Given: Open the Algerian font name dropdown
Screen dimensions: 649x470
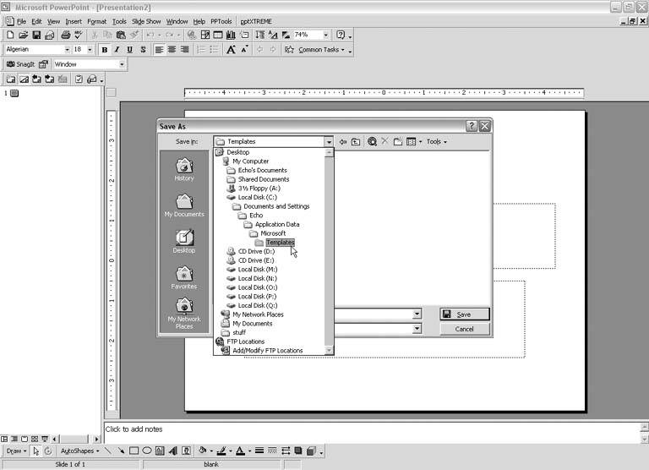Looking at the screenshot, I should pyautogui.click(x=67, y=50).
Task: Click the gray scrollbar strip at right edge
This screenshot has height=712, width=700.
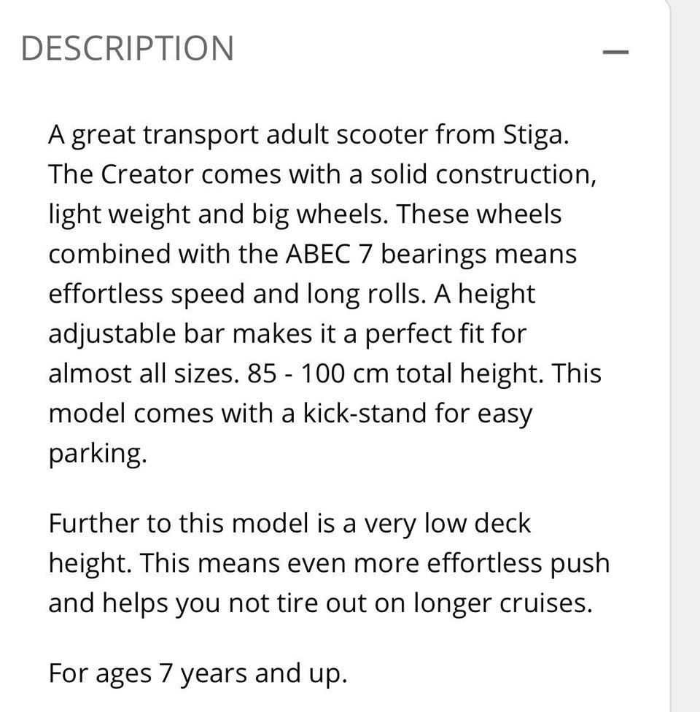Action: tap(685, 356)
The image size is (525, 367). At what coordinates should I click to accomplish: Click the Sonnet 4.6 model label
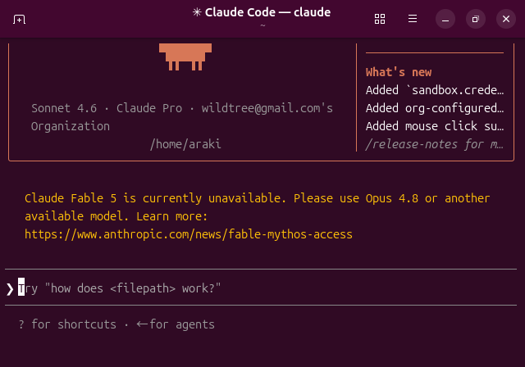(x=64, y=108)
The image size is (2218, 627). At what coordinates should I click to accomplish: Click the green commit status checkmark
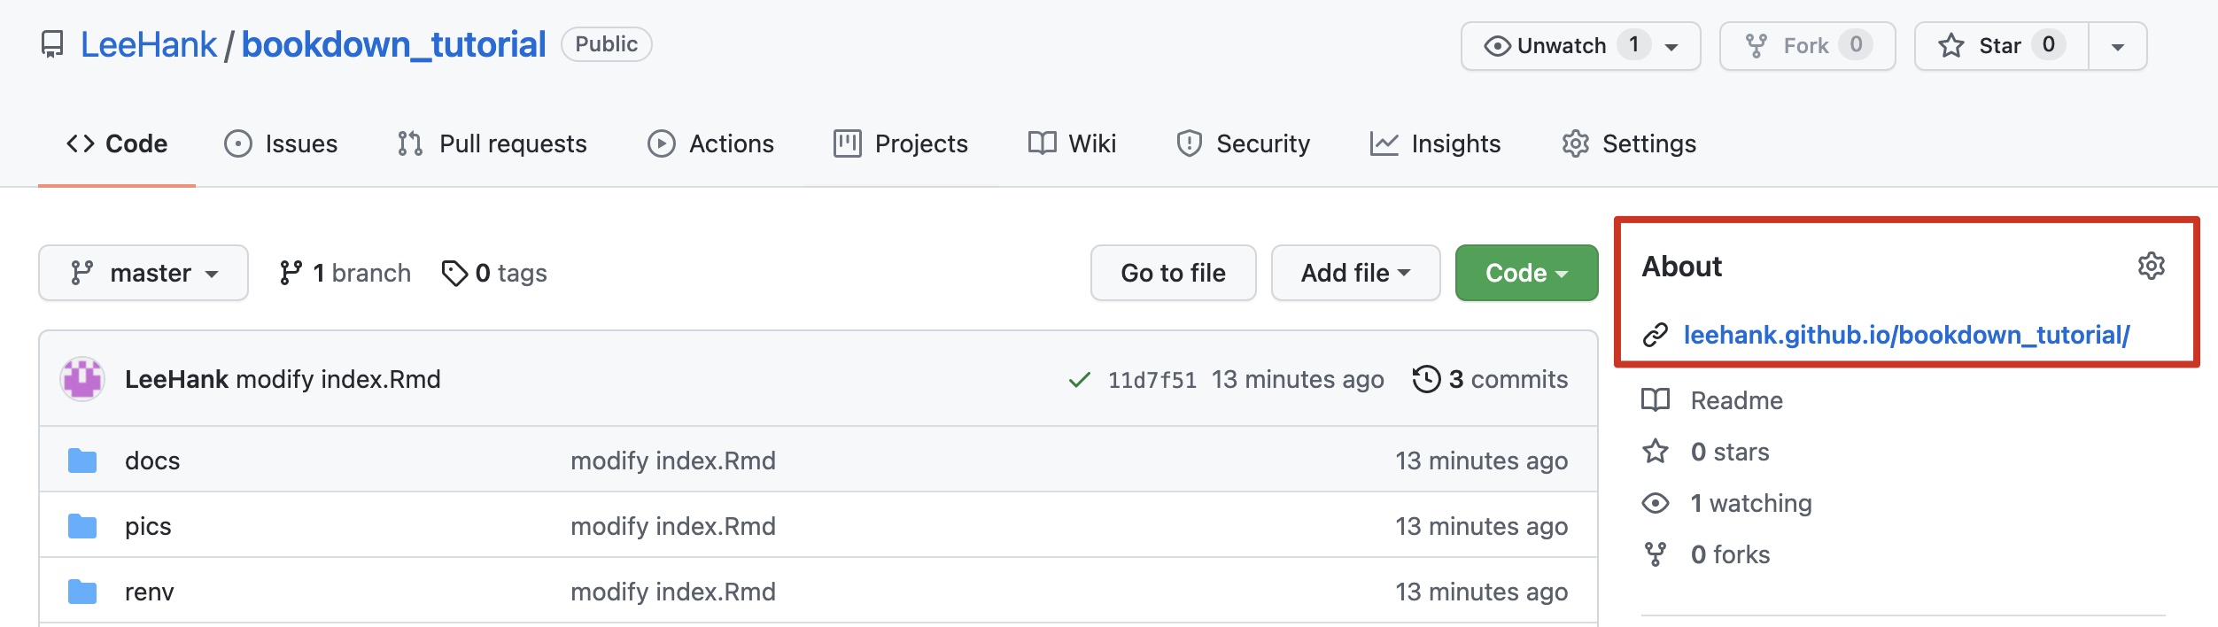(x=1079, y=380)
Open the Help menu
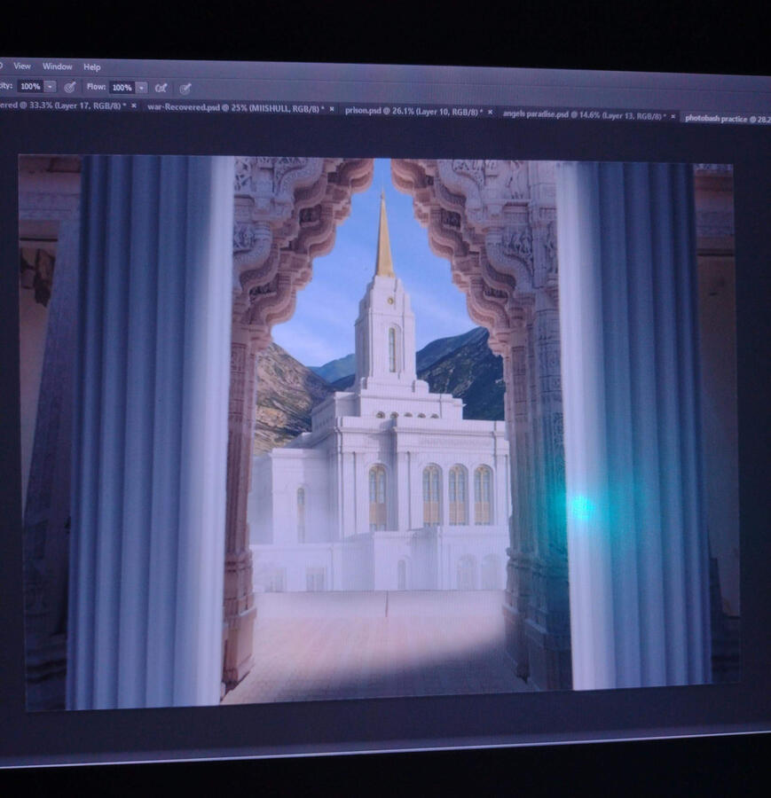Screen dimensions: 771x798 click(92, 67)
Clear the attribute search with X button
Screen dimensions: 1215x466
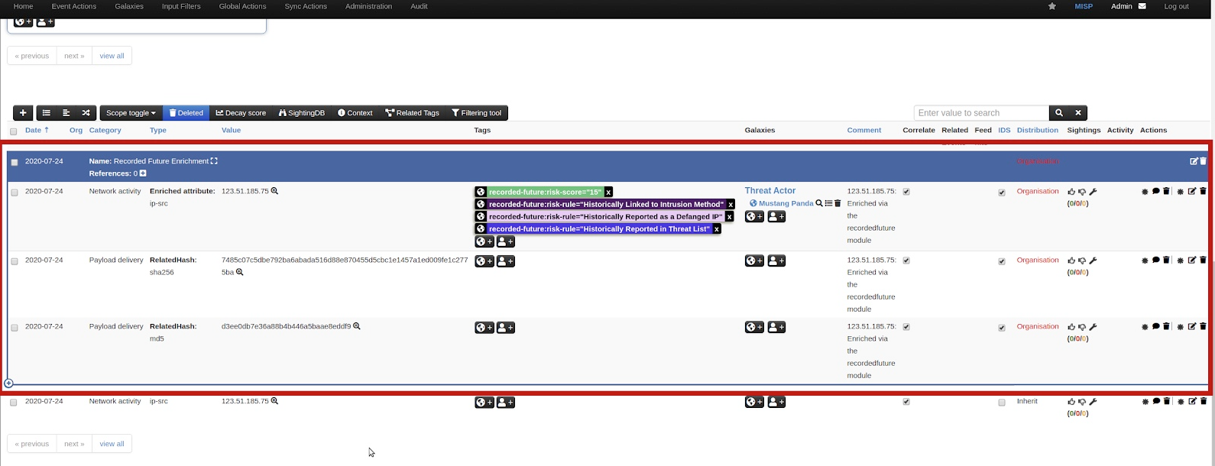[1077, 113]
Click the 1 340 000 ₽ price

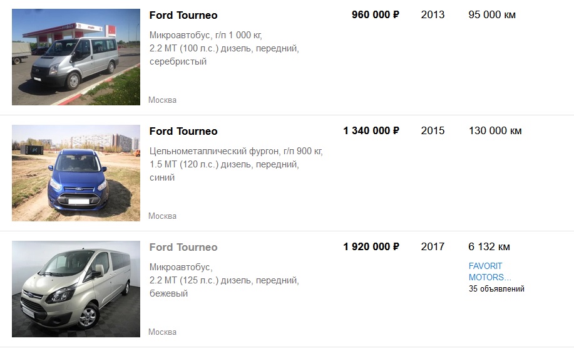pyautogui.click(x=371, y=130)
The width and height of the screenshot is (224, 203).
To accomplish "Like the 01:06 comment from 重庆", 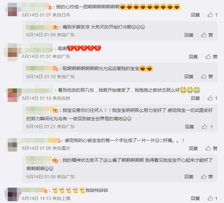I will [x=211, y=148].
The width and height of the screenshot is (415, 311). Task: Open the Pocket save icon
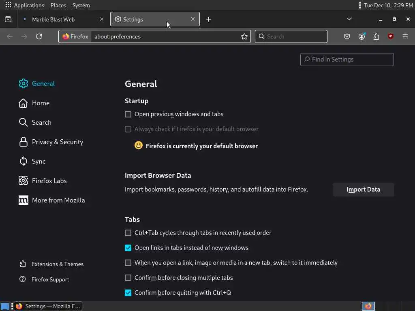[347, 36]
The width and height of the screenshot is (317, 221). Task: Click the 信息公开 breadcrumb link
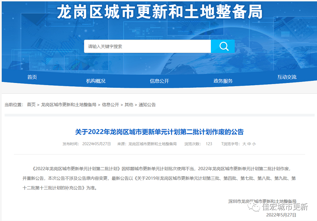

#### [Problem description]
When you reach the line that contains "The width and height of the screenshot is (415, 311)." in the records above, copy it and every line after it exactly through the last one, leaving out the pictures.

#### [Output of the task]
The width and height of the screenshot is (415, 311). Task: Open the Pocket save icon
[347, 36]
The width and height of the screenshot is (317, 221). Task: Click the 信息公开 breadcrumb link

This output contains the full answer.